The tentative contract, which the city unveiled Wednesday night and which the City Council is scheduled to officially approve Monday night, includes a host of structural changes to firefighter benefits, including a second pension tier for new employees and a requirement that employees contribute 10 percent toward their medical premiums.
Firefighters will also now be required to chip in toward their own pension plan rather than having the city pay both the employer and employee shares to the California Public Employees Retirement System (CalPERS). Under the proposed contract, union members will immediately start paying 6.5 percent of the PERS member contribution -- a share that will rise to 9 percent next year.
Most importantly, the contract removes the long-standing and controversial "minimum staffing" provision, which requires at least 29 firefighters to be on duty at all times. Instead, the contract sets staffing levels for individual engines, trucks and rescue companies -- levels that are "consistent with standards commonly followed in most fire agencies," according to a report form Interim Human Resource Director Sandra Blanch.
The minimum-staffing provision has come under fire over the past two years from the City Council and City Manager James Keene, who called eliminating it the key to the new agreement with the firefighters. Union President Tony Spitaleri had argued in the past that the provision is necessary to ensure adequate staffing levels in the department and maintain safety.
"The City and fire union representatives discussed this extensively and agreed that eliminating the shift staffing provision provides the City with the flexibility to take an engine out of service and/or close, reduce or 'brown out' the service of a station if needed for operational, efficiency, financial or any other reason," Blanch wrote in the report.

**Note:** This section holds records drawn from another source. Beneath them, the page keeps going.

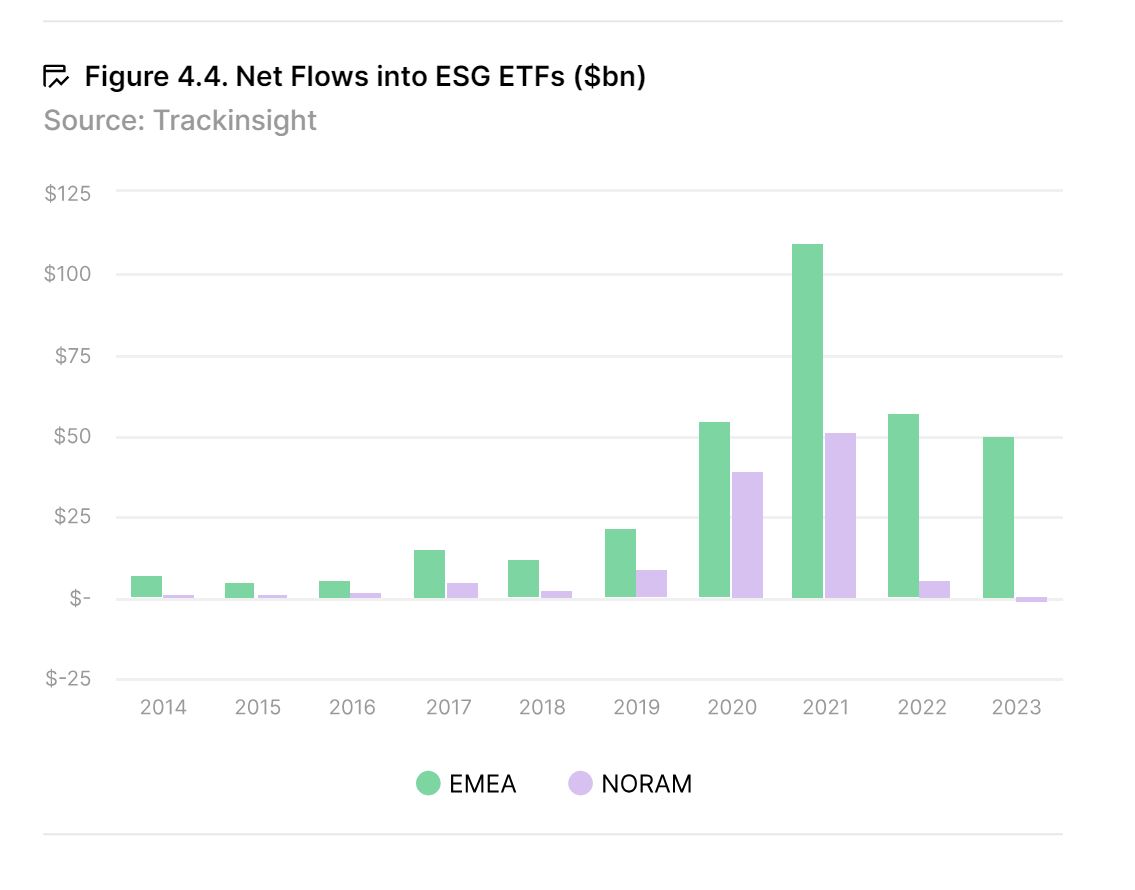Select the 2020 NORAM bar

(747, 535)
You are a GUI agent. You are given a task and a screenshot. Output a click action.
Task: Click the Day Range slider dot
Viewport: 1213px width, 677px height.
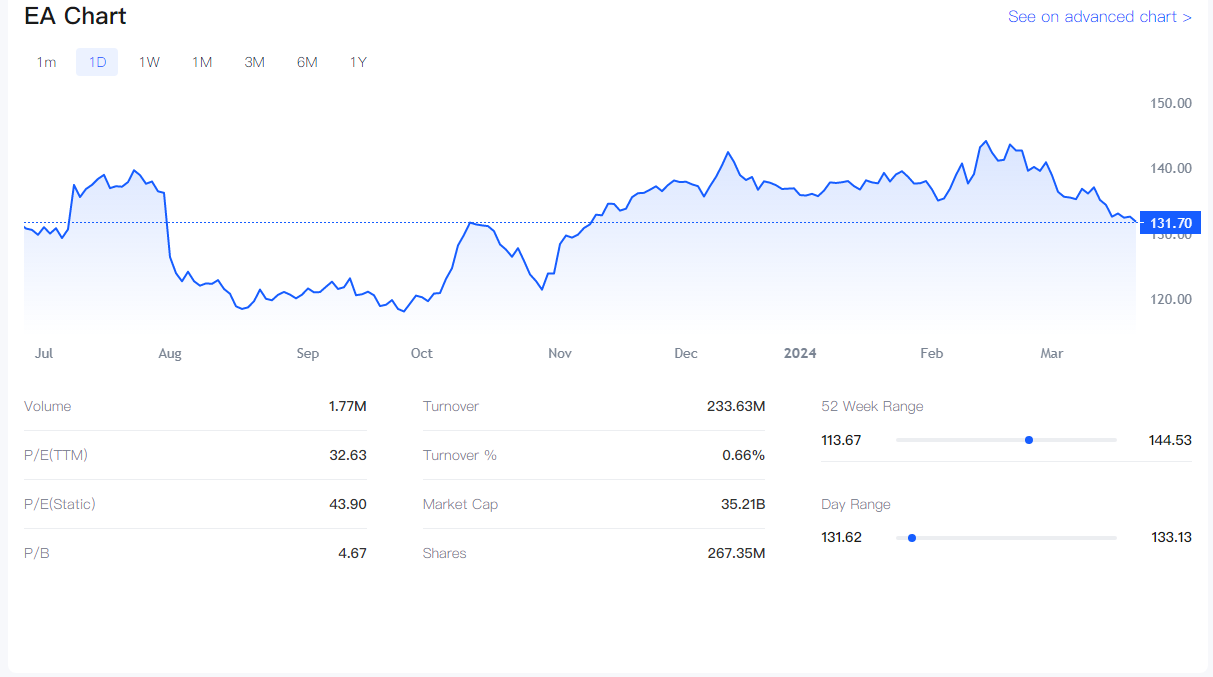click(912, 538)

The minimum-staffing provision has been completely deleted in the new contract and replaced with an "apparatus staffing" section that specifies that each engine, truck and rescue company will be staffed with one fire captain, one "fire apparatus operator" and one firefighter. The fire department's paramedic unit will also be staffed by two personnel.
The two sides reached a contract after a 16-month standoff, a declared "impasse," and the launching of binding-arbitration proceedings. In June, the City Council passed a budget with a $4.3 million hole in it -- a hole that the council planned to fill with $2.3 million in concessions from firefighters and $2 million from police officers. In May, Interim Director of Public Safety Dennis Burns reported to the council that without these concessions, the city would have to eliminate 11 police officer positions and shut down at least one engine company to close the budget gap.
At Tuesday's debate over Measure D -- a proposal to repeal binding arbitration for public-safety unions from the City Charter -- Councilman Greg Scharff referenced the Burns' presentation and said laying off 11 police officers was "simply not acceptable to us."
Though the new contract only shaves $1.1 million off the $4.3 gap, the budget adjustments are now unlikely to be as draconian as initially feared. According to David Ramberg, assistant director of the Administrative Services Department, the city has seen "modest improvements" in the local economy, with sales tax revenues about $1.2 million higher than projected in the 2011 budget.
Under a new proposal, which the council's Finance Committee is scheduled to discuss Tuesday, the city would close the $4.3 million gap with $1.1 million pegged from funds that were set aside for pension and healthcare increases in 2013 and a $2.1 million transfer from the city's Budget Stabilization Reserve, which has increased because of the improved economy.
If the committee and, ultimately, the council approve the plan, it would effectively close the $4.3 million gap without requiring any significant reductions in service levels. In his report, Ramberg alluded to the layoffs and station brownouts and said that because "these reductions could have an impact on service delivery, staff is also pursuing labor concessions through contract negotiations with the four public-safety unions."
"It is the City Manager's recommendation to not proceed with these cost saving reductions at this time," Ramberg wrote. "These service level reduction options could still be considered depending on how negotiations proceed."